Start

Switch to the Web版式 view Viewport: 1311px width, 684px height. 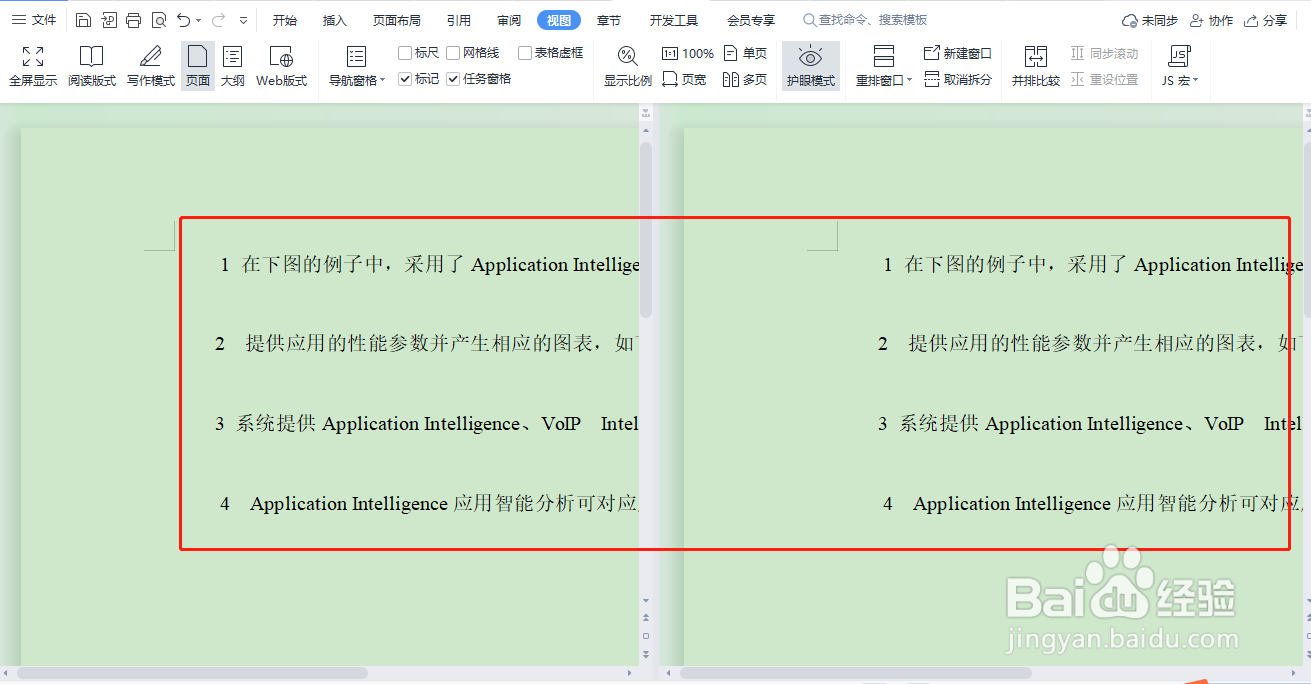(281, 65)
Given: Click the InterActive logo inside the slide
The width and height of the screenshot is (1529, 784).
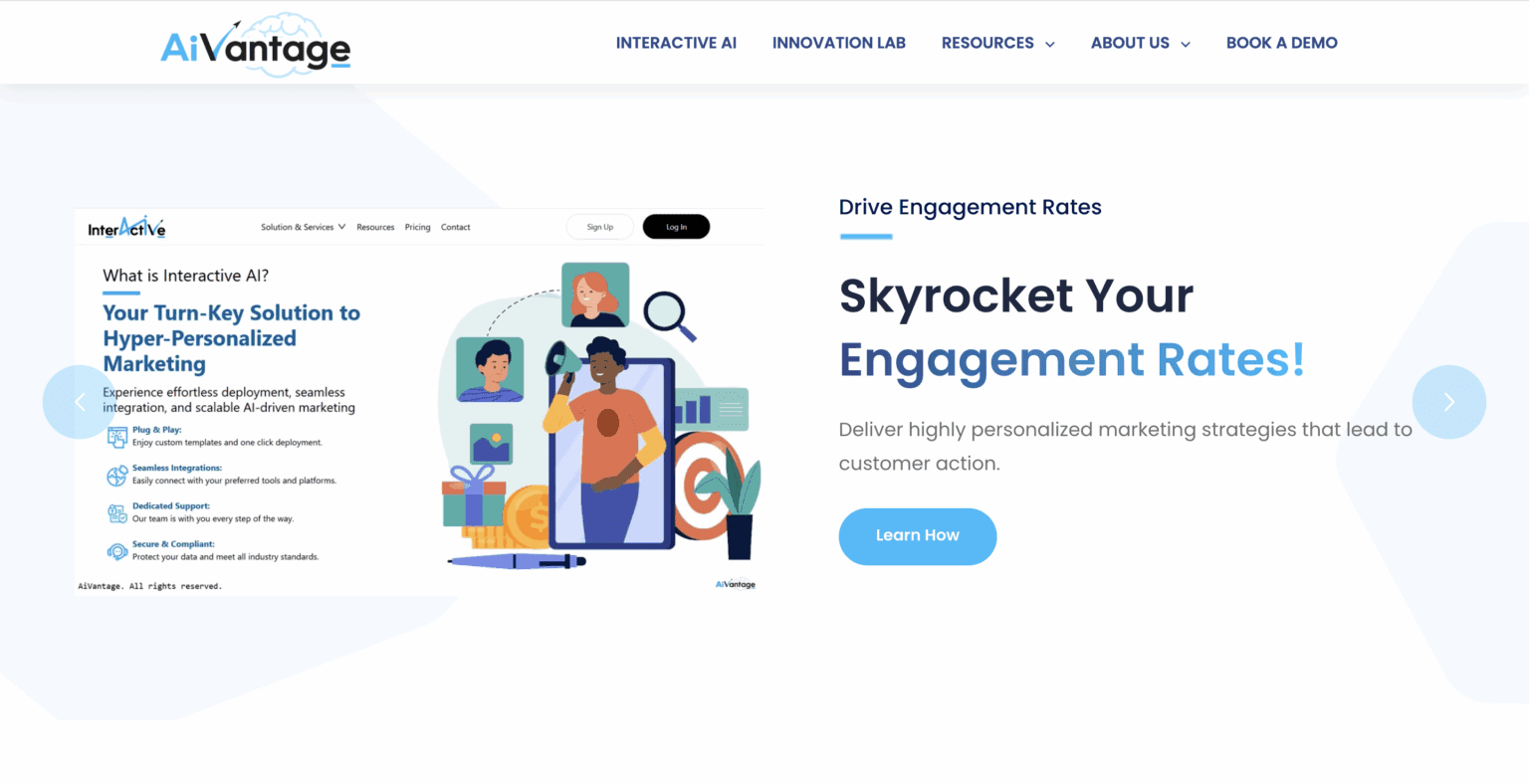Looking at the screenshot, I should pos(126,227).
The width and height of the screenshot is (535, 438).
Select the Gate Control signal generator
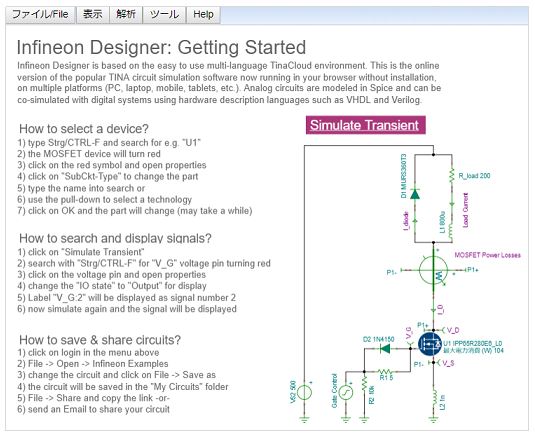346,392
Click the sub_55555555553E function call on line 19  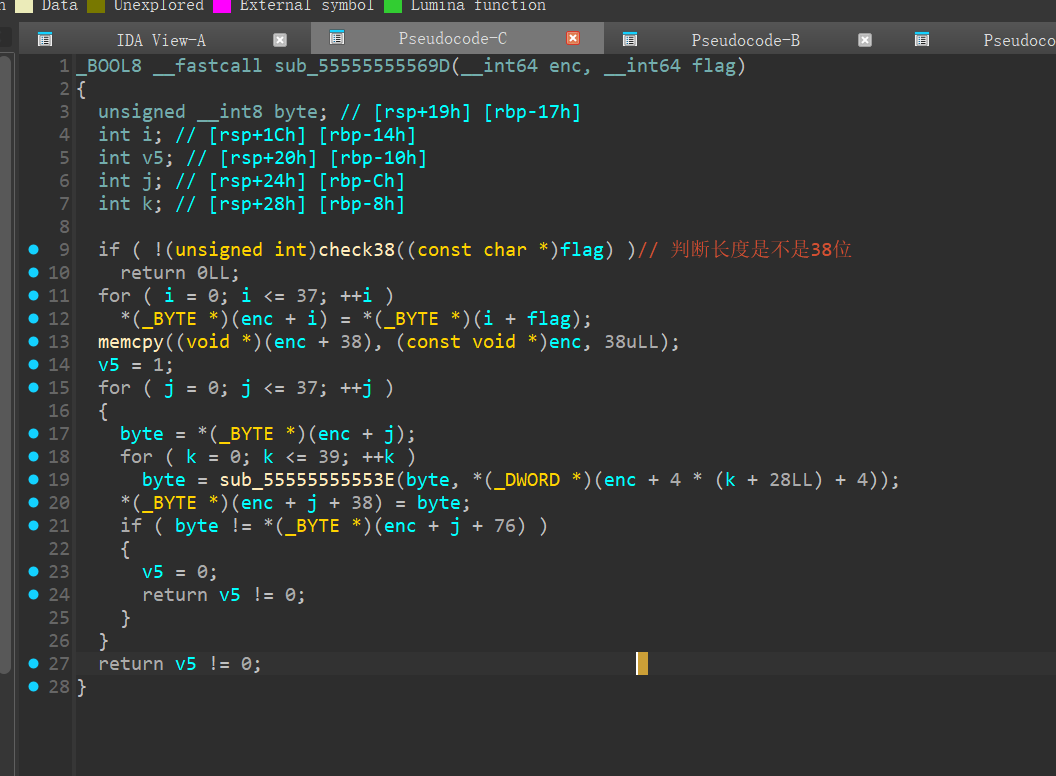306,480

End
Start

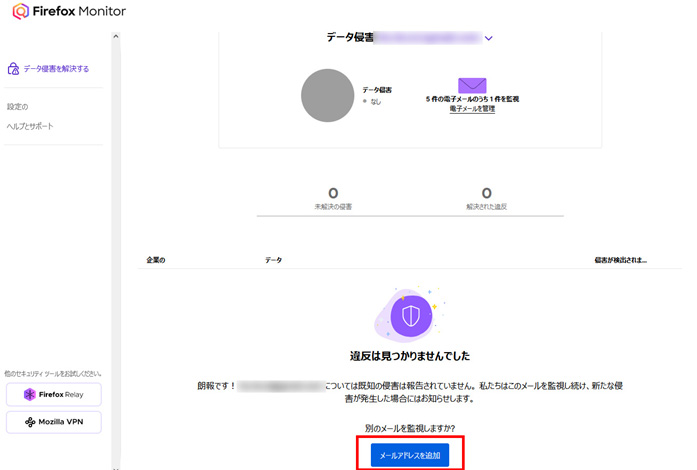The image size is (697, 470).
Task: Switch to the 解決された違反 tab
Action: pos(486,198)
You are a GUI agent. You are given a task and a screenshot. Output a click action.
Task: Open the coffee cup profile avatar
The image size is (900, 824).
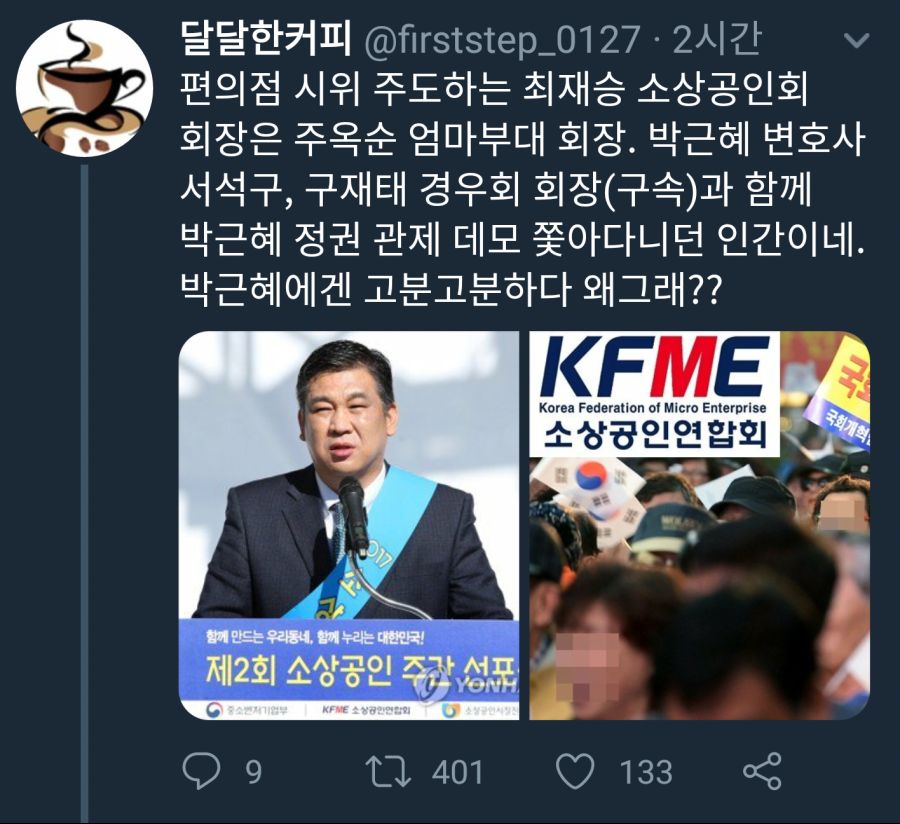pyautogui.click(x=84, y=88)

End

Rewrite the lines from the one containing "You are a GUI" through the one containing "pyautogui.click(x=84, y=88)", both included, as a JSON list of strings with one string per line. Leave out the pictures.

[
  "You are a GUI agent. You are given a task and a screenshot. Output a click action.",
  "Task: Open the coffee cup profile avatar",
  "The image size is (900, 824).",
  "pyautogui.click(x=84, y=88)"
]